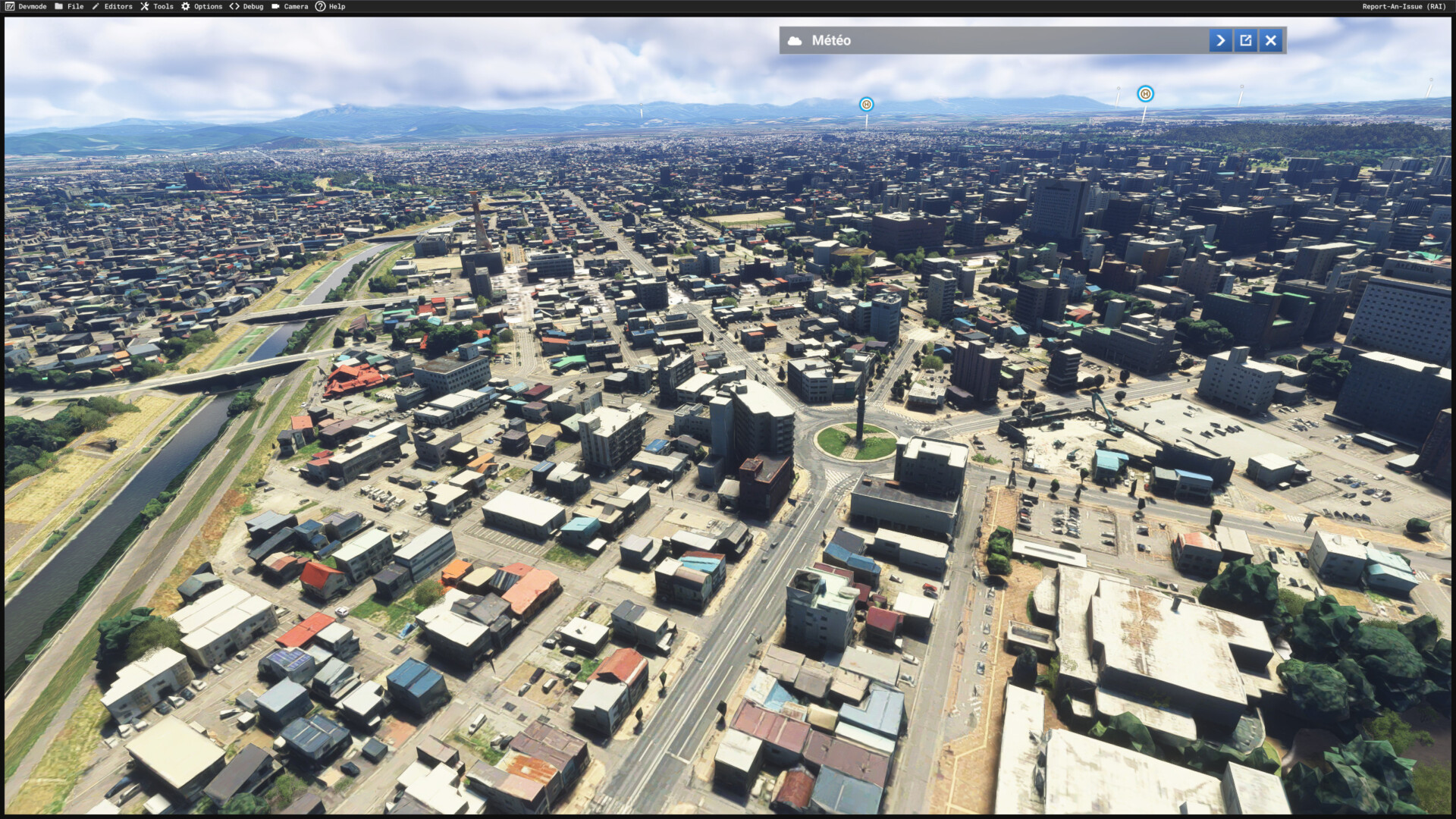Open the Tools menu
This screenshot has height=819, width=1456.
click(163, 6)
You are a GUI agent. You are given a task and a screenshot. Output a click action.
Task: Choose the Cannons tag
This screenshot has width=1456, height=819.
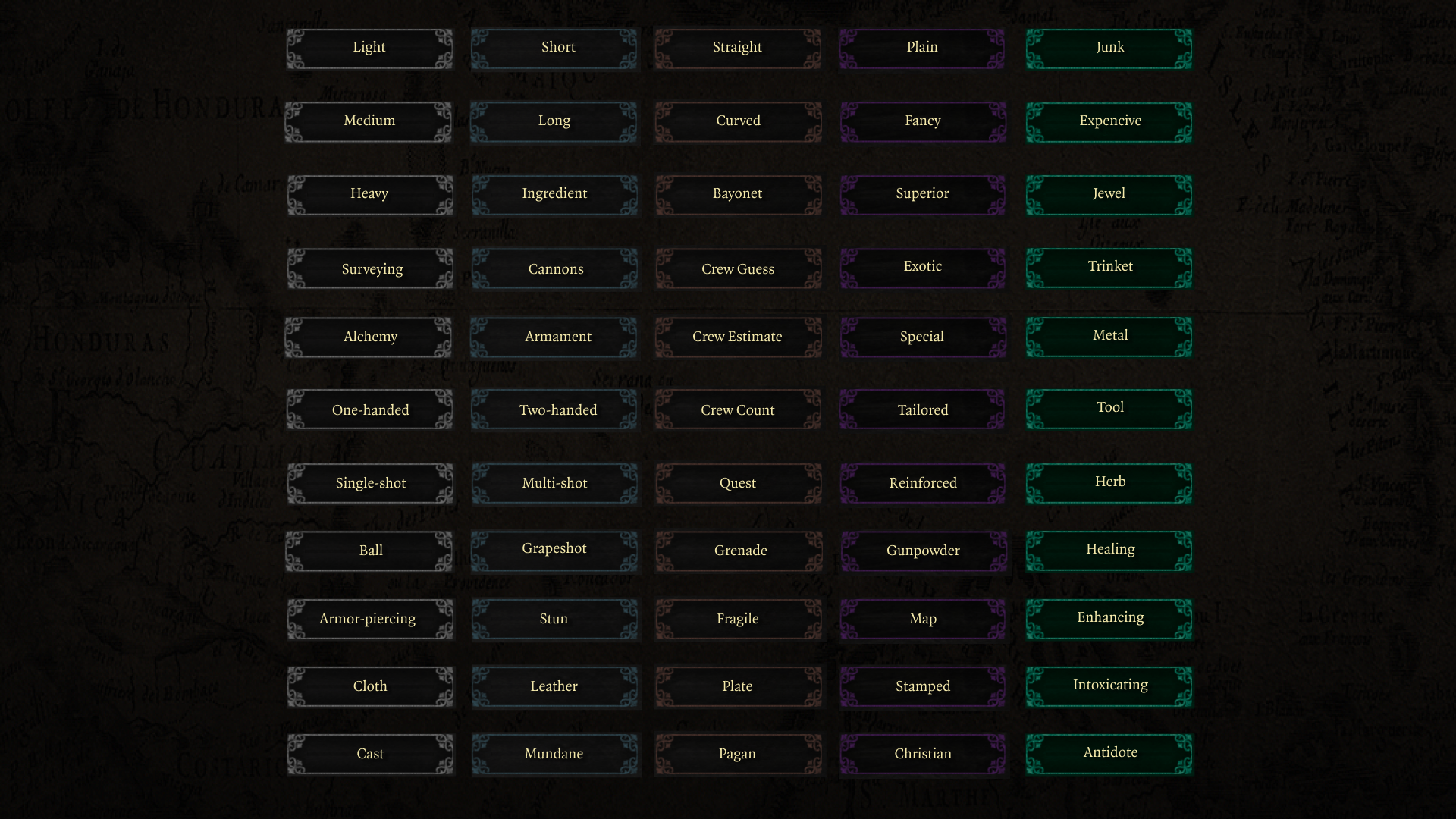click(x=554, y=269)
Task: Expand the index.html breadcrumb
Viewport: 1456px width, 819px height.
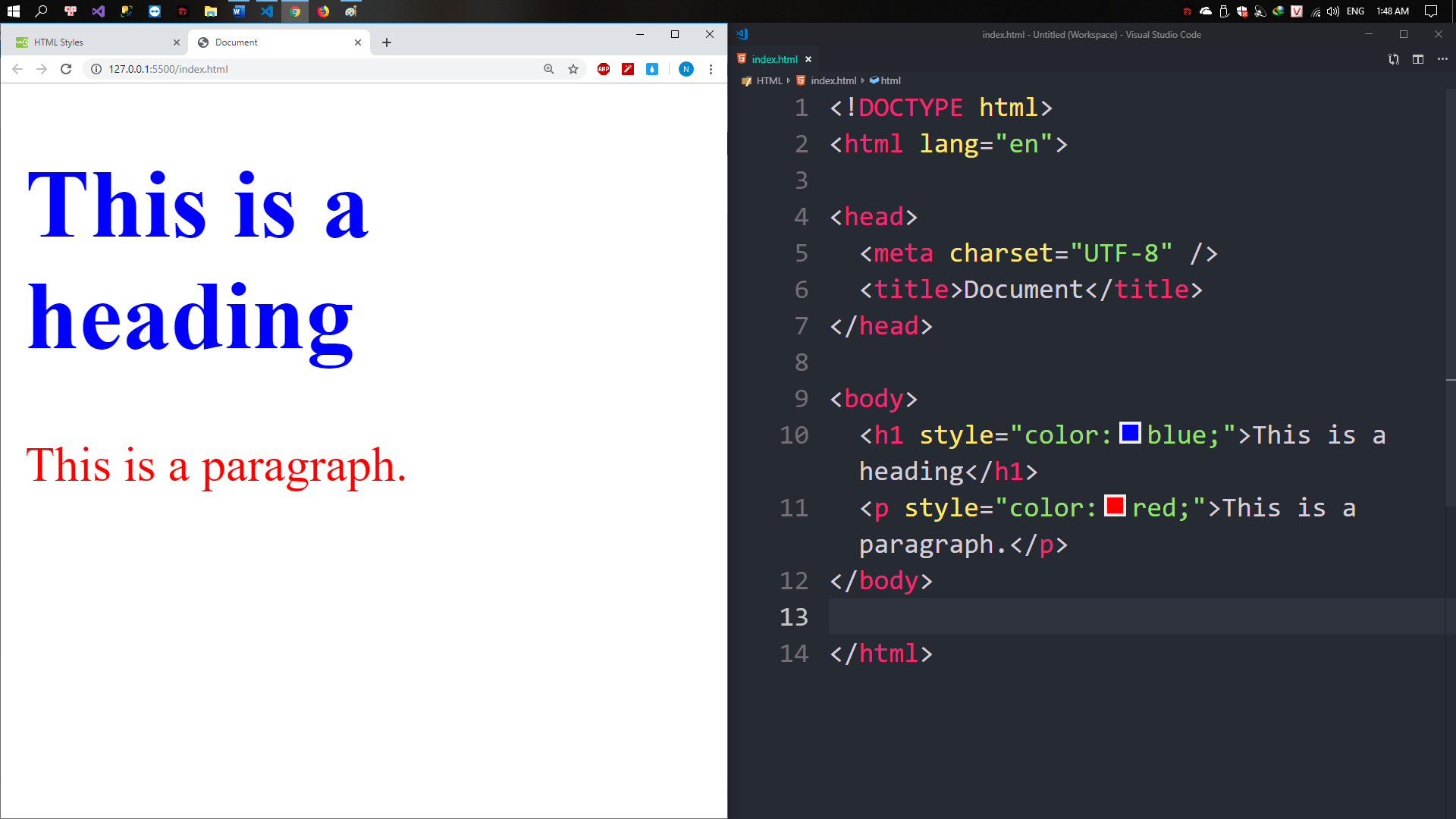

EXERCISE PROMPT:
Excluding the pictures, write out exactly the lines from the line that contains "You are a GUI" through the end of the records.

FINISHED TASK:
You are a GUI agent. You are given a task and a screenshot. Output a click action.
Task: Choose the Cannons tag
This screenshot has width=1456, height=819.
click(x=554, y=269)
Task: Expand the index.html breadcrumb
Viewport: 1456px width, 819px height.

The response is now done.